BEGIN Data

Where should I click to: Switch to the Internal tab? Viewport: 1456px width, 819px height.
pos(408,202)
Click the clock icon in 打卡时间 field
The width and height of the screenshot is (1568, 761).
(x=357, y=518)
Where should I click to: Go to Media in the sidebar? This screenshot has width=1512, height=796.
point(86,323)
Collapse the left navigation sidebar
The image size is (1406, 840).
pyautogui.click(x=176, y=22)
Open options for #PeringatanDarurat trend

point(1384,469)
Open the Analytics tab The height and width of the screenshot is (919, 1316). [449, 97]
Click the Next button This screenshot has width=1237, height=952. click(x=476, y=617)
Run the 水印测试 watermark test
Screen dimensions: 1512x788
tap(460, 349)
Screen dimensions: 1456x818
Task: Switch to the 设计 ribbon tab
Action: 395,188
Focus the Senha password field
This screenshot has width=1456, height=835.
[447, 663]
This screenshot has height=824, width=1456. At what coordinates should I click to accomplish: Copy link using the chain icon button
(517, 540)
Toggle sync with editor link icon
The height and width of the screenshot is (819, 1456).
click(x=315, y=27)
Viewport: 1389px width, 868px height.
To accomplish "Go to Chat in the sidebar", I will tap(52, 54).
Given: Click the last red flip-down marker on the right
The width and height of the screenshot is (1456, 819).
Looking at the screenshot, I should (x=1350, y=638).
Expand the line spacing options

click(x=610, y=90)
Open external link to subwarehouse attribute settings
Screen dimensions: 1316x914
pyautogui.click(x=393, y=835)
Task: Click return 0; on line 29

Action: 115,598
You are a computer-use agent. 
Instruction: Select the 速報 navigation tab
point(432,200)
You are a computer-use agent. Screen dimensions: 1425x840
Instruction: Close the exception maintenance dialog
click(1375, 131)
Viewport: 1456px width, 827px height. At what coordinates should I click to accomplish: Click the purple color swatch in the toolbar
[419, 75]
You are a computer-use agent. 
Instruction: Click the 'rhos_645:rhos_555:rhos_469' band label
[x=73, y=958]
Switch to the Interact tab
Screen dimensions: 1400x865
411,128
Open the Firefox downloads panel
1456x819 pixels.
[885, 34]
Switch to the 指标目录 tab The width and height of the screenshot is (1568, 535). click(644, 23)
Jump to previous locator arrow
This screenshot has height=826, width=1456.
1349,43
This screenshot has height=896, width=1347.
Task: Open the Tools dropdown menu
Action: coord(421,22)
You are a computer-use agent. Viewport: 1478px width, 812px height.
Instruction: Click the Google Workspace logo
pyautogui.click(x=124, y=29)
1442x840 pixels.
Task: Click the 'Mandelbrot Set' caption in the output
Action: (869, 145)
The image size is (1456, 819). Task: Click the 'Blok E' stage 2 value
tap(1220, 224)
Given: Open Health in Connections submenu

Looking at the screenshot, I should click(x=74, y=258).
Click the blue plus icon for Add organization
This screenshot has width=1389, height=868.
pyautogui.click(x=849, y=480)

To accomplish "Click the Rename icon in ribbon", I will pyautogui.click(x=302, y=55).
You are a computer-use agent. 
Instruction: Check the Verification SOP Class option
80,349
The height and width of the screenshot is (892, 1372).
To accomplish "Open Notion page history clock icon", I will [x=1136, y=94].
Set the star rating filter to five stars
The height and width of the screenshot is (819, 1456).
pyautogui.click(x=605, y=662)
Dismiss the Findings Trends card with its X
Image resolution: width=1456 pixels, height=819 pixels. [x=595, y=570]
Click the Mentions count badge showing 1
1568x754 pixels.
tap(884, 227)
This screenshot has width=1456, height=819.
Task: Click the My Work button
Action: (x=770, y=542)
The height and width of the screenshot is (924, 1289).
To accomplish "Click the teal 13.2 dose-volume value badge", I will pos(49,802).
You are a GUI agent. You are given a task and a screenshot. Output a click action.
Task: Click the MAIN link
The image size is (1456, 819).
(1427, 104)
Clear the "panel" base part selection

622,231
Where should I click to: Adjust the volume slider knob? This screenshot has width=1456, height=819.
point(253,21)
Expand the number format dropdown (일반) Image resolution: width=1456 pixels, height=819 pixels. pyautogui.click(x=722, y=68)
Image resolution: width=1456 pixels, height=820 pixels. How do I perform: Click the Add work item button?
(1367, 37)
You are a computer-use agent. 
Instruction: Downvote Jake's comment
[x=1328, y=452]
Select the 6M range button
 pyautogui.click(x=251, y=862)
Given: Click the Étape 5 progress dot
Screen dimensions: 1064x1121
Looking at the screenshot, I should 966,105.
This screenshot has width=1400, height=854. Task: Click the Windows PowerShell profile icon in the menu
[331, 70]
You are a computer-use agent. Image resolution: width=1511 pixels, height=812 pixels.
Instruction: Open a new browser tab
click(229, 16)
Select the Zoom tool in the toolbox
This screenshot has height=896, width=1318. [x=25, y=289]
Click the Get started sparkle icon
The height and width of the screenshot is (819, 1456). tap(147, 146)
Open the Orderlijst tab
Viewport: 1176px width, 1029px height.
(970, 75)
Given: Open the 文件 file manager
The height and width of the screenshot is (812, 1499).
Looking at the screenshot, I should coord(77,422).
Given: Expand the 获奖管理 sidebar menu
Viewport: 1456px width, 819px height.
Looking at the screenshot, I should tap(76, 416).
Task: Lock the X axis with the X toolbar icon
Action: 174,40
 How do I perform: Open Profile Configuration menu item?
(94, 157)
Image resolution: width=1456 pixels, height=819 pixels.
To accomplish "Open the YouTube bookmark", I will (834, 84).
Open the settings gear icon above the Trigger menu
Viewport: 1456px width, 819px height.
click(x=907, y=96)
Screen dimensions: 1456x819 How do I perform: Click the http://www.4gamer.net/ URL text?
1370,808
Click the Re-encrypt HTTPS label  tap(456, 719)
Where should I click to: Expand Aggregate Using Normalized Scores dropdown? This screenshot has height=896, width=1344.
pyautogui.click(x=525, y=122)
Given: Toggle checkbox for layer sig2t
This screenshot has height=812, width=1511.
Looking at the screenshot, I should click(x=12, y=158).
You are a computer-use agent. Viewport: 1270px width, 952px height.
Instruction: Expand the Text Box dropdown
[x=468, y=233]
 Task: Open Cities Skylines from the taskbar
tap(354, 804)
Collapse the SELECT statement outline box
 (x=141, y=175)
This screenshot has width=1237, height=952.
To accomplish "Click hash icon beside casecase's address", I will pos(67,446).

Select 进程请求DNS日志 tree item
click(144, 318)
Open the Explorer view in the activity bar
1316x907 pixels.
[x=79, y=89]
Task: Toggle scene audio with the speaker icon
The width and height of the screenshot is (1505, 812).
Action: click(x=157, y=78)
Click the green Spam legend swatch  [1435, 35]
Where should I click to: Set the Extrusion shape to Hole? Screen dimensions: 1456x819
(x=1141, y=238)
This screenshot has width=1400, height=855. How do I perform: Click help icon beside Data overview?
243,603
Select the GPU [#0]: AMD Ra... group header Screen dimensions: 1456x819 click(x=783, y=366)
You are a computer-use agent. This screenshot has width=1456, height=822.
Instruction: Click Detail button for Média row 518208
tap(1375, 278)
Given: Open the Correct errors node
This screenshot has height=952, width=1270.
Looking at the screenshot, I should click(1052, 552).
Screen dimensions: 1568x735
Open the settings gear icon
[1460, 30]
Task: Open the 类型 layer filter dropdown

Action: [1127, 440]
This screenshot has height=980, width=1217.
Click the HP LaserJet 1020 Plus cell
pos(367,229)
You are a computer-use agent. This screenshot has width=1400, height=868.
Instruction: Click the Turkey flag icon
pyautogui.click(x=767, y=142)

END Data

_Exercise brief_
In this exercise, repeat the entries above verbatim.

_Task output_
Where should I click to: Switch to the Internal tab? Viewport: 1456px width, 819px height.
pos(408,202)
Click the clock icon in 打卡时间 field
The width and height of the screenshot is (1568, 761).
(x=357, y=518)
Where should I click to: Go to Media in the sidebar? This screenshot has width=1512, height=796.
point(86,323)
Collapse the left navigation sidebar
The image size is (1406, 840).
pyautogui.click(x=176, y=22)
Open options for #PeringatanDarurat trend

point(1384,469)
Open the Analytics tab The height and width of the screenshot is (919, 1316). [449, 97]
Click the Next button This screenshot has width=1237, height=952. click(x=476, y=617)
Run the 水印测试 watermark test
Screen dimensions: 1512x788
tap(460, 349)
Screen dimensions: 1456x818
Task: Switch to the 设计 ribbon tab
Action: 395,188
Focus the Senha password field
This screenshot has width=1456, height=835.
[447, 663]
This screenshot has height=824, width=1456. At what coordinates should I click to accomplish: Copy link using the chain icon button
(517, 540)
Toggle sync with editor link icon
The height and width of the screenshot is (819, 1456).
click(x=315, y=27)
Viewport: 1389px width, 868px height.
To accomplish "Go to Chat in the sidebar", I will tap(52, 54).
Given: Click the last red flip-down marker on the right
The width and height of the screenshot is (1456, 819).
Looking at the screenshot, I should (x=1350, y=638).
Expand the line spacing options

click(x=610, y=90)
Open external link to subwarehouse attribute settings
Screen dimensions: 1316x914
pyautogui.click(x=393, y=835)
Task: Click return 0; on line 29

Action: 115,598
You are a computer-use agent. 
Instruction: Select the 速報 navigation tab
point(432,200)
You are a computer-use agent. Screen dimensions: 1425x840
Instruction: Close the exception maintenance dialog
click(1375, 131)
Viewport: 1456px width, 827px height. At what coordinates should I click to accomplish: Click the purple color swatch in the toolbar
[419, 75]
You are a computer-use agent. 
Instruction: Click the 'rhos_645:rhos_555:rhos_469' band label
[x=73, y=958]
Switch to the Interact tab
Screen dimensions: 1400x865
411,128
Open the Firefox downloads panel
1456x819 pixels.
[885, 34]
Switch to the 指标目录 tab The width and height of the screenshot is (1568, 535). click(644, 23)
Jump to previous locator arrow
This screenshot has height=826, width=1456.
1349,43
This screenshot has height=896, width=1347.
Task: Open the Tools dropdown menu
Action: coord(421,22)
You are a computer-use agent. Viewport: 1478px width, 812px height.
Instruction: Click the Google Workspace logo
pyautogui.click(x=124, y=29)
1442x840 pixels.
Task: Click the 'Mandelbrot Set' caption in the output
Action: (869, 145)
The image size is (1456, 819). Task: Click the 'Blok E' stage 2 value
tap(1220, 224)
Given: Open Health in Connections submenu

Looking at the screenshot, I should click(x=74, y=258).
Click the blue plus icon for Add organization
This screenshot has width=1389, height=868.
pyautogui.click(x=849, y=480)

To accomplish "Click the Rename icon in ribbon", I will pyautogui.click(x=302, y=55).
You are a computer-use agent. 
Instruction: Check the Verification SOP Class option
80,349
The height and width of the screenshot is (892, 1372).
To accomplish "Open Notion page history clock icon", I will [x=1136, y=94].
Set the star rating filter to five stars
The height and width of the screenshot is (819, 1456).
pyautogui.click(x=605, y=662)
Dismiss the Findings Trends card with its X
Image resolution: width=1456 pixels, height=819 pixels. [x=595, y=570]
Click the Mentions count badge showing 1
1568x754 pixels.
tap(884, 227)
This screenshot has width=1456, height=819.
Task: Click the My Work button
Action: (x=770, y=542)
The height and width of the screenshot is (924, 1289).
To accomplish "Click the teal 13.2 dose-volume value badge", I will pos(49,802).
You are a GUI agent. You are given a task and a screenshot. Output a click action.
Task: Click the MAIN link
The image size is (1456, 819).
(1427, 104)
Clear the "panel" base part selection

622,231
Where should I click to: Adjust the volume slider knob? This screenshot has width=1456, height=819.
point(253,21)
Expand the number format dropdown (일반) Image resolution: width=1456 pixels, height=819 pixels. pyautogui.click(x=722, y=68)
Image resolution: width=1456 pixels, height=820 pixels. How do I perform: Click the Add work item button?
(1367, 37)
You are a computer-use agent. 
Instruction: Downvote Jake's comment
[x=1328, y=452]
Select the 6M range button
 pyautogui.click(x=251, y=862)
Given: Click the Étape 5 progress dot
Screen dimensions: 1064x1121
Looking at the screenshot, I should 966,105.
This screenshot has width=1400, height=854. Task: Click the Windows PowerShell profile icon in the menu
[331, 70]
You are a computer-use agent. Image resolution: width=1511 pixels, height=812 pixels.
Instruction: Open a new browser tab
click(229, 16)
Select the Zoom tool in the toolbox
This screenshot has height=896, width=1318. [x=25, y=289]
Click the Get started sparkle icon
The height and width of the screenshot is (819, 1456). tap(147, 146)
Open the Orderlijst tab
Viewport: 1176px width, 1029px height.
(970, 75)
Given: Open the 文件 file manager
The height and width of the screenshot is (812, 1499).
Looking at the screenshot, I should coord(77,422).
Given: Expand the 获奖管理 sidebar menu
Viewport: 1456px width, 819px height.
Looking at the screenshot, I should tap(76, 416).
Task: Lock the X axis with the X toolbar icon
Action: 174,40
 How do I perform: Open Profile Configuration menu item?
(94, 157)
Image resolution: width=1456 pixels, height=819 pixels.
To accomplish "Open the YouTube bookmark", I will (834, 84).
Open the settings gear icon above the Trigger menu
Viewport: 1456px width, 819px height.
click(x=907, y=96)
Screen dimensions: 1456x819 How do I perform: Click the http://www.4gamer.net/ URL text?
1370,808
Click the Re-encrypt HTTPS label  tap(456, 719)
Where should I click to: Expand Aggregate Using Normalized Scores dropdown? This screenshot has height=896, width=1344.
pyautogui.click(x=525, y=122)
Given: Toggle checkbox for layer sig2t
This screenshot has height=812, width=1511.
Looking at the screenshot, I should click(x=12, y=158).
You are a computer-use agent. Viewport: 1270px width, 952px height.
Instruction: Expand the Text Box dropdown
[x=468, y=233]
 Task: Open Cities Skylines from the taskbar
tap(354, 804)
Collapse the SELECT statement outline box
 (x=141, y=175)
This screenshot has width=1237, height=952.
To accomplish "Click hash icon beside casecase's address", I will pos(67,446).

Select 进程请求DNS日志 tree item
click(144, 318)
Open the Explorer view in the activity bar
1316x907 pixels.
[x=79, y=89]
Task: Toggle scene audio with the speaker icon
The width and height of the screenshot is (1505, 812).
Action: click(x=157, y=78)
Click the green Spam legend swatch  [1435, 35]
Where should I click to: Set the Extrusion shape to Hole? Screen dimensions: 1456x819
(x=1141, y=238)
This screenshot has width=1400, height=855. How do I perform: Click help icon beside Data overview?
243,603
Select the GPU [#0]: AMD Ra... group header Screen dimensions: 1456x819 click(x=783, y=366)
You are a computer-use agent. This screenshot has width=1456, height=822.
Instruction: Click Detail button for Média row 518208
tap(1375, 278)
Given: Open the Correct errors node
This screenshot has height=952, width=1270.
Looking at the screenshot, I should click(1052, 552).
Screen dimensions: 1568x735
Open the settings gear icon
[1460, 30]
Task: Open the 类型 layer filter dropdown

Action: [1127, 440]
This screenshot has height=980, width=1217.
Click the HP LaserJet 1020 Plus cell
pos(367,229)
You are a computer-use agent. This screenshot has width=1400, height=868.
Instruction: Click the Turkey flag icon
pyautogui.click(x=767, y=142)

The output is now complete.